Capítulo 2

106 4 2
                                    

Capítulo II

.

La puerta se abrió lentamente, ella entró, dejándome en el umbral. El aroma a piel, a metal y si era posible, a prohibido, me llenó la nariz. Di un paso al interior, sintiéndome aprisionado entre la pared del deseo y la de la prudencia. Un pilar redondo se alzaba en medio de la habitación, desde el suelo hasta el techo; era de metal y parecía ligeramente envejecido. La visión fue capaz de traer hasta mí el aroma a oxido. Mis ojos continuaron recorriendo la habitación, completamente decorada con cortinas de color rojo. Un biombo a mi derecha dibujo a mi mente la imagen de la desnudez.

Ella avanzó hasta una de las paredes, y tirando de un grueso cordón oscuro, una de las cortinas se abrió. En un principio creí que se trataría de una ventana o el paso a otra parte de la habitación, pero no fue así. Ante nosotros había una mesa inclinada, como si se tratara de un expositor. Pude ver en él cadenas, candados de diferentes tamaños y un látigo perfectamente enrollado, cuya piel brillaba bajo la luz roja de la habitación. Me acerqué lentamente, consciente de que ella se alejaba, pero ahora mis ojos estaban puestos en todos aquellos objetos, que no hacían más que confirmar mis sospechas. Sogas, mascaras, una fusta. Collares de piel, pañuelos de seda, una botella de aceite.

Me giré y comprendí que quizás era este el momento de salir de aquí, de decidirme a volver sobre mis propios pasos y olvidarme de este lugar, del club y de ella. Pero notaba como mi respiración se iba haciendo más lenta y pesada con cada nuevo descubrimiento. Y es que el Diablo despierta temprano, es más, podría jurar que no duerme. A mí me tenía atrapado ahora mismo, entre las garras y la forma de una mujer, que tras el biombo dejaba caer las prendas que vestía al suelo.

La forma en que mi sexo se llenó fue tan repentina que me impresionó, se me seco la boca. No podía dejar de observar la figura femenina, que tras la delgada tela del biombo se delineaba tan perfectamente, que casi podía adivinar la suavidad de su piel.

No podía evadir lo obvio, todo esto era parte de un juego sexual. Podría decir que lo supe desde la primera mirada, desde aquel primer contacto visual en el que ella me indicó que yo era su presa. Y una presa entregada con la inexperiencia como única restricción.

La silueta femenina se movía con delicadeza, tras la textura de aquel biombo, tan fina que parecía papel. Podía ver el modo en que sus manos se desprendían de cada pieza de ropa, deshojándose como una flor.

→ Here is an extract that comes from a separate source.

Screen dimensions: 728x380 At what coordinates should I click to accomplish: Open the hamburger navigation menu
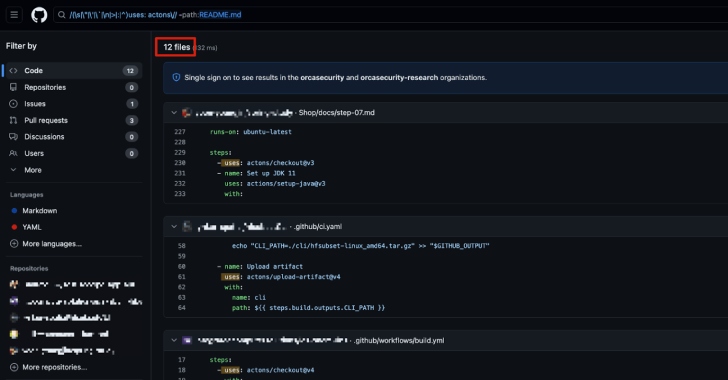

Mi corazón se agitaba con cada pétalo caído, bombeando la sangre con premura, ejerciendo su fuerza, llenándome de poder. ¿Saldría desnuda?, ¿se mostraría plena para mí? No, no era lógico que fuese yo quien ejerciera el poder. Me atrevería a decir más, era su seguridad y potestad las que me había atraído hasta aquí.

Y me encontré deseando ser controlado. Yo, que mantenía mi particular batalla con el control, incapaz de cederlo, siempre prisionero de él.

En ese instante la flor comenzó a cambiar de atuendo. Podía notarlo por la forma en que sus manos ajustaban las nuevas prendas, con seguridad y la misma elegancia con la que se quitara las anteriores. La luz rojiza tras su cuerpo, delineaba sus piernas, mientras sus manos deslizaban una media que se ajustó a su muslo. La ansiedad me oprimía el pecho y me debilitaba, con aquella exquisita extenuación que otorga el deseo.

Sus pies se calzaron dentro unos altos tacones, y con las manos se recogió el cabello, descansándolo sobre uno de sus hombros. Para ese momento mi respiración no era más que el reflejo agitado de mi cuerpo.

Su sombra avanzo fuera de aquella fina barrera que nos separaba. Apareció ante mis ojos completamente de negro. El corsé de cuero le ceñía perfectamente la cintura, acentuando la elegante redondez de su cadera y elevando su pecho. En mi mente se trazó la imagen de una furtiva caricia. Sus largas piernas enfundadas en medias de malla. Sus pálidos brazos, cubiertos con unos largos guantes de piel. No se me pasó desapercibido el detalle de un anillo en uno de los dedos de su mano derecha. Un collar también de piel, se ajustaba a su esbelto cuello.